Having corrected by nearly 40% from its highs in January, L&T shares are looking attractive at Rs2,728, especially given an average price target of more than Rs4,000 put out by five foreign brokers. At current levels, the stock provide an upside of 25% even if it were to achie-ve the lowest of these targets.
Also, the core business is now valued at around 15 times estimated earnings for fiscal year 2009-10, which analysts consider cheap since earnings are expected to grow at an average rate of more than 30% in the medium-term. (This is based on the most conservative estimate of Rs454 per share, among the five brokers, for L&T’s non-core businesses such as IT and finance and the value of its holdings in Ultratech Cement Ltd and its infrastructure subsidiary.) Some analysts have assigned a higher value for L&T’s various subsidiary companies, in which case the core business would appear even cheaper.
Coming to the reason for the bearishness in the L&T scrip lately, it’s important to note that the said losses on account of hedging commodity price risk would almost entirely be compensated by gains in the company’s core business. In the previous two years, it was the other way round, when margins in the core business were hit owing to higher commodity prices, but were partially offset by gains from the hedging activity. The net result remains the same. The problem, however, was that some analysts had estimated similar gains from hedging (as in the preceding year) in their earnings model. The fact that there would be losses instead came as a rude shock in these cases.
But more importantly, the outlook for the core business remains strong—besides a bulging order book, it now has new growth drivers in infrastructure projects, shipbuilding and power equipment.
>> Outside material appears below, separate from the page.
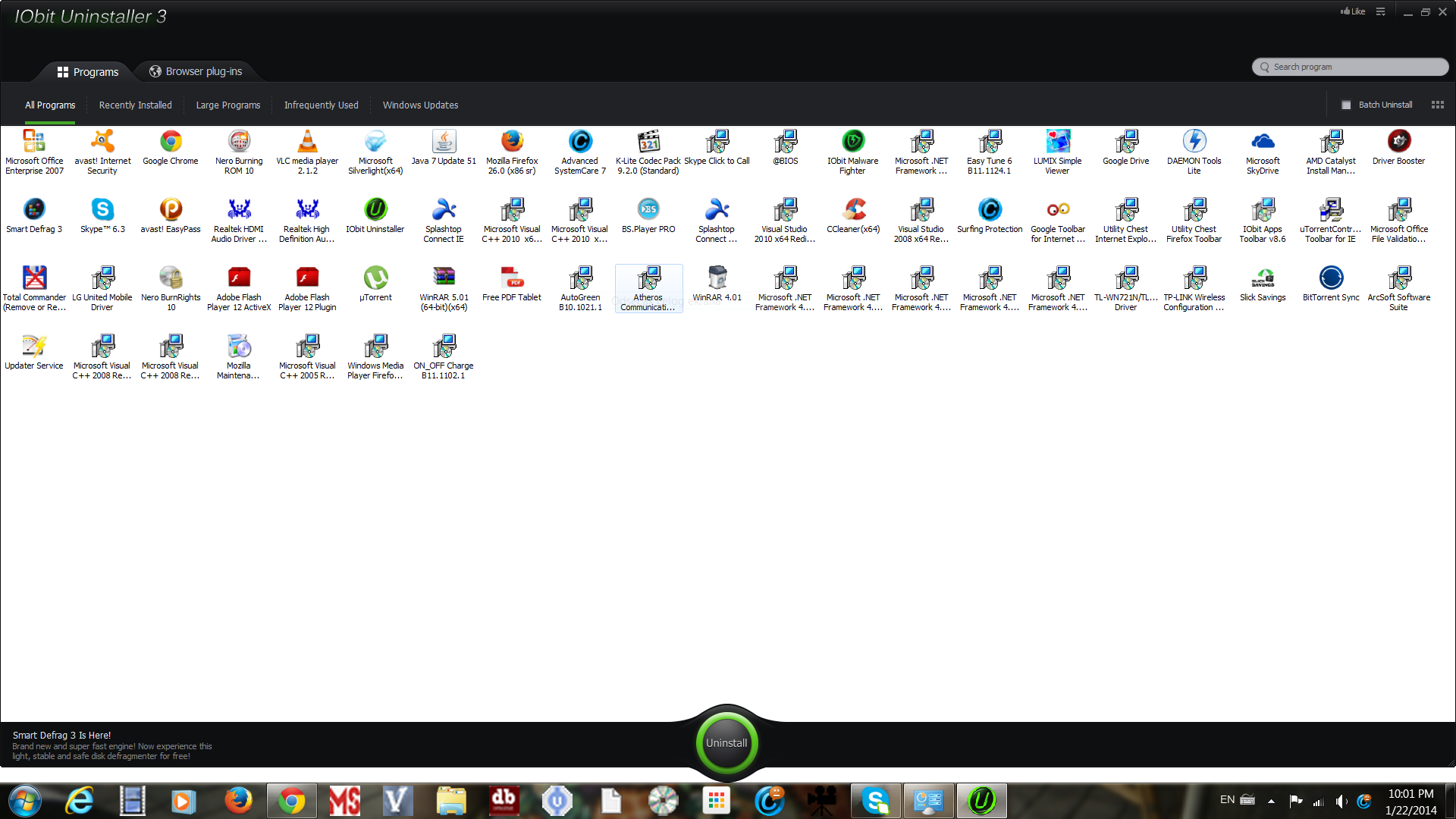
Task: Switch to Browser plug-ins tab
Action: coord(196,71)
And even while a few brokerages have cut their earnings target, they’re still well above the current share price.
Global markets pricing in a stagflation scenario
Stagflation, the combination of high inflation with a recession, is the new bugbear for the US economy. BCA Research, the Canadian independent research outfit, recently noted that while the number of press articles containing a reference to “inflation” and “recession” has increased dramatically, references to yesterday’s favourite “Goldilocks” have dropped off a cliff.
However, they conclude that the inflation is temporary and that “it is worth noting that in the current cycle, producers were unable to pass on commodity cost increases to consumers when times were good, so it will prove even more difficult a task to raise prices in the face of a material slowdown in global activity.
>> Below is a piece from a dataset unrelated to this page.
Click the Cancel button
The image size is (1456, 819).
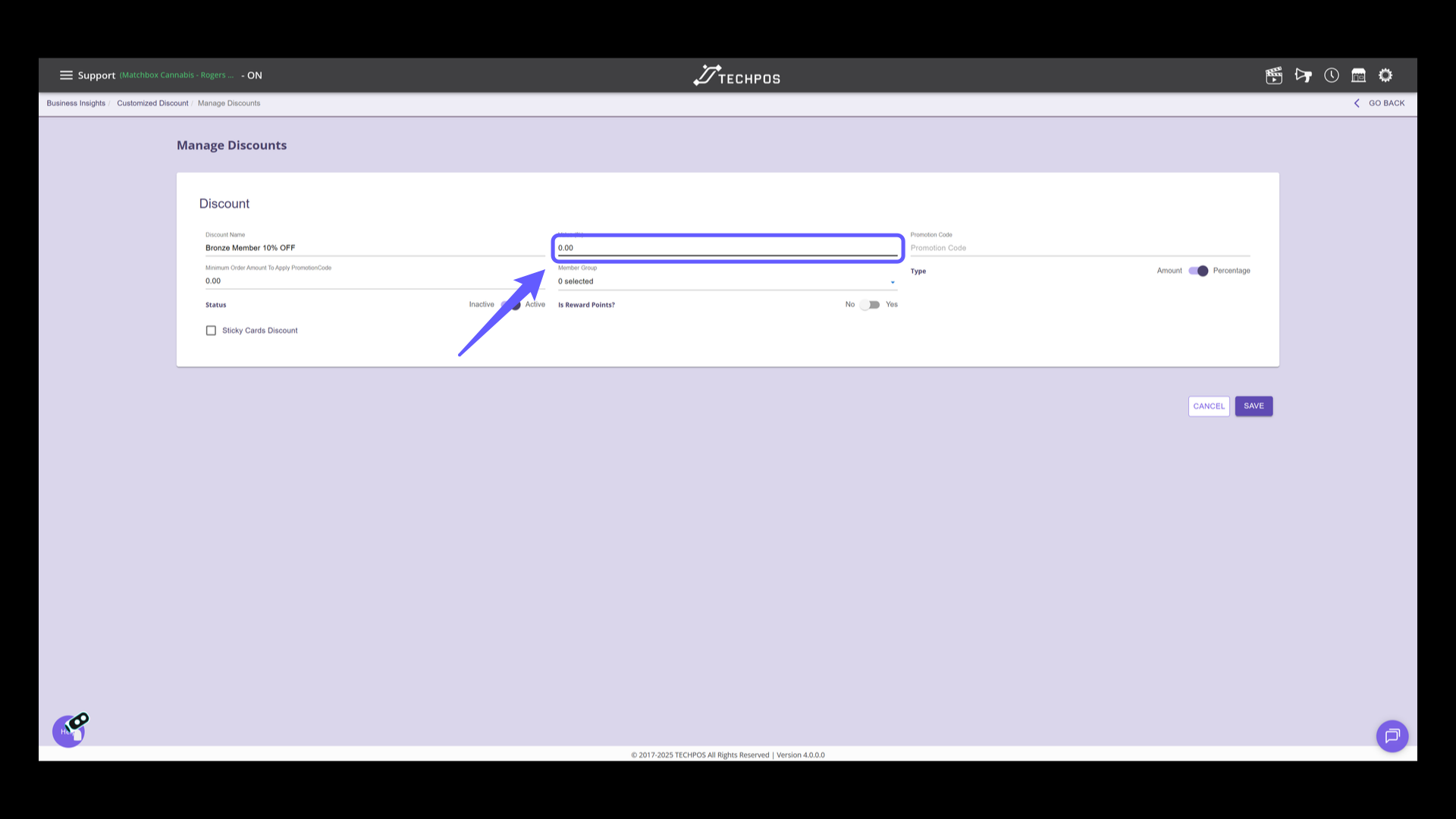1208,406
Bottom line: Concerns about inflation are misplaced and the recent spike in headline consumer prices globally is a transitory development as the impact of food and energy on inflation has peaked. This will ultimately pave the way for the major central banks to follow the Fed in easing policy to preserve growth.
US Fed chairman Ben Bernanke agrees, believing that inflationary pressures will moderate in future.
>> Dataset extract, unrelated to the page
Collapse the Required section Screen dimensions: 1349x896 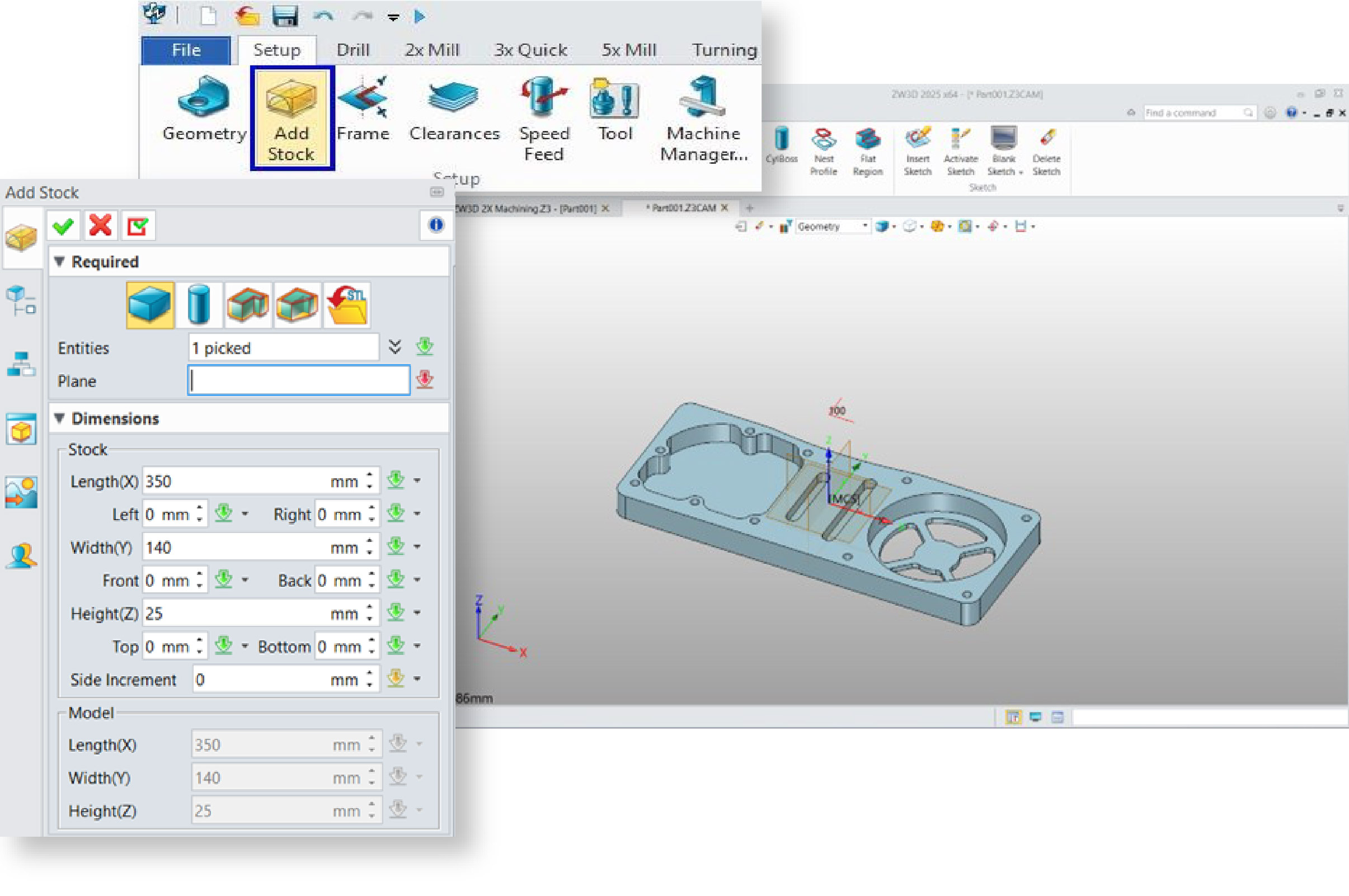tap(59, 262)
However, there’s another school of thought that doesn’t try to justify the Fed rate cuts on the ground that inflation is a lagging indicator of economic activity. Instead, proponents of this view believe that the Fed is actually interested in stoking inflation, rather than curbing it. They point to the steepening of the US yield curve, because, while the Fed has forced down short-term rates, inflationary expectations keep long-dated yields relatively high. That helps banks, who borrow short and lend long, to make profits and, over time, to rebuild capital. And it helps borrowers by inflating their way out of debt.
According to this view, it’s part of the Fed’s grand design to stoke the inflationary fires.
If the view is correct, it would mean a weaker dollar, stronger commodities and new highs for gold. Perhaps it’s no coincidence that these are precisely the trends in the global markets at the moment.